A corrida pelo cobiçado Oscar terá um novo limite a partir de 2027: a inteligência artificial (IA) não poderá mais ser a criadora principal de atuações e roteiros. A Academia de Artes e Ciências Cinematográficas divulgou novas regras que estabelecem de forma clara que a autoria humana é um requisito fundamental para que filmes sejam elegíveis a indicações e prêmios nas categorias de atuação e roteiro. A decisão visa proteger o trabalho de artistas e roteiristas diante do avanço rápido da tecnologia.
Oscar: IA proibida em categorias chave
As novas diretrizes, que entram em vigor para os filmes inscritos na cerimônia de março de 2027, foram uma resposta direta à crescente preocupação da indústria cinematográfica com o uso da IA generativa.
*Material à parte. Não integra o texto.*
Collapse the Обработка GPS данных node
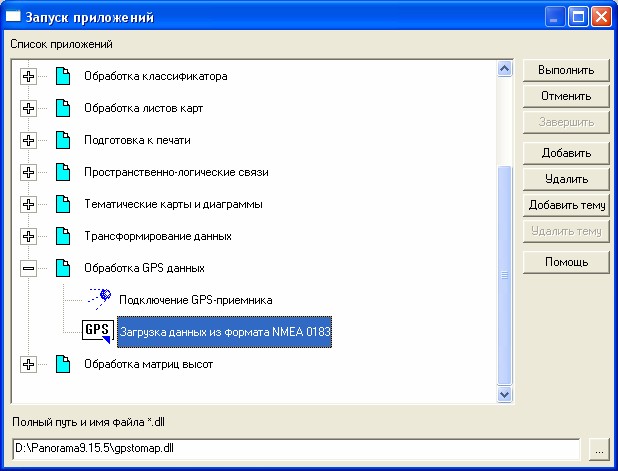Image resolution: width=618 pixels, height=471 pixels. click(x=28, y=268)
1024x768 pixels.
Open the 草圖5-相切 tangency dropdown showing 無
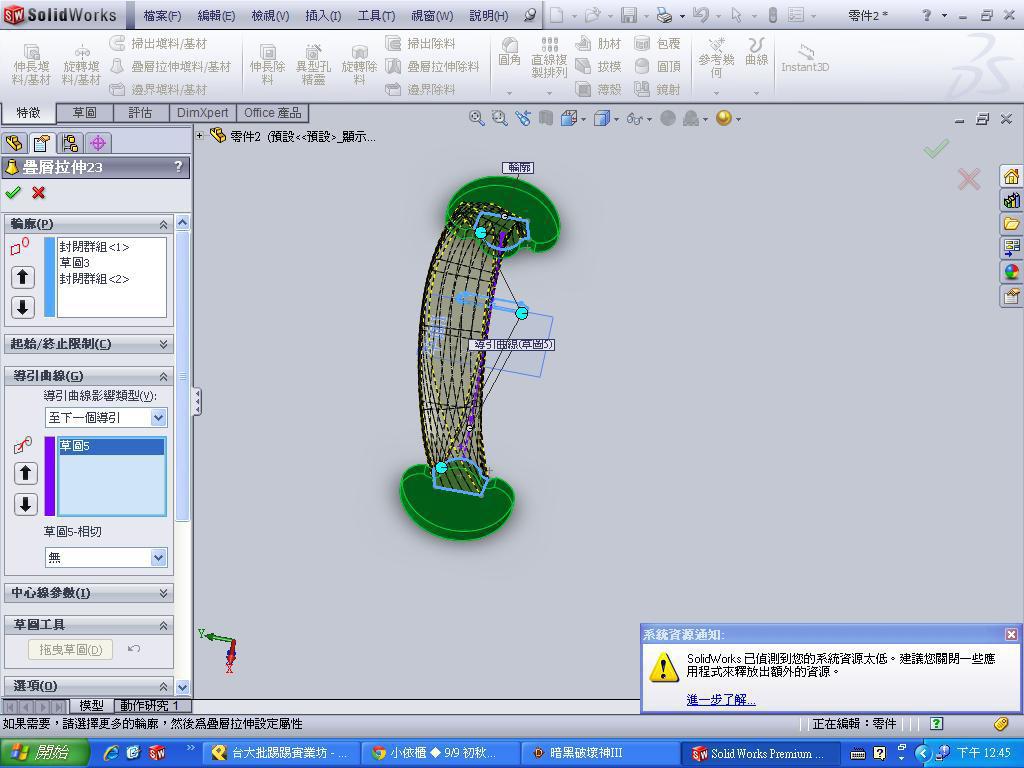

O temor é que estúdios possam utilizar a tecnologia para substituir profissionais humanos, visando uma redução de custos, o que poderia desestabilizar o mercado de trabalho para atores, roteiristas e outros criativos.
Ameaça da IA no cinema e TV
A polêmica ganhou força no último ano com a estreia de Tilly Norwood, uma atriz gerada por IA. O fato de seu produtor ter destacado o interesse de executivos de estúdios na tecnologia gerou forte reação negativa, especialmente do sindicato de atores SAG-AFTRA. A possibilidade de personagens inteiramente digitais competirem por prêmios de atuação levanta questões sobre o significado de performance e a valorização do talento humano.
Conforme informações divulgadas pela Academia, a utilização de ferramentas de IA no processo de produção cinematográfica ainda será permitida. No entanto, um ator ou atuação inteiramente sintética, como no caso de Norwood, não será elegível a um Oscar. A Academia deixou explícito que os roteiros submetidos precisam ter “autoria humana” para serem considerados para indicação.
Para garantir o cumprimento das novas regras, a Academia se reserva o direito de solicitar informações adicionais aos cineastas. O objetivo é verificar se os roteiros enviados foram, de fato, criados por mentes humanas, assegurando a integridade do processo de seleção e a valorização da criatividade humana.
Busca por um equilíbrio entre tecnologia e arte
A decisão da Academia reflete um esforço para encontrar um equilíbrio delicado entre a adoção de novas tecnologias e a preservação dos valores artísticos e do trabalho dos profissionais da indústria. O debate sobre o papel da IA na criação de conteúdo está apenas começando e promete moldar o futuro do entretenimento de maneiras ainda imprevisíveis.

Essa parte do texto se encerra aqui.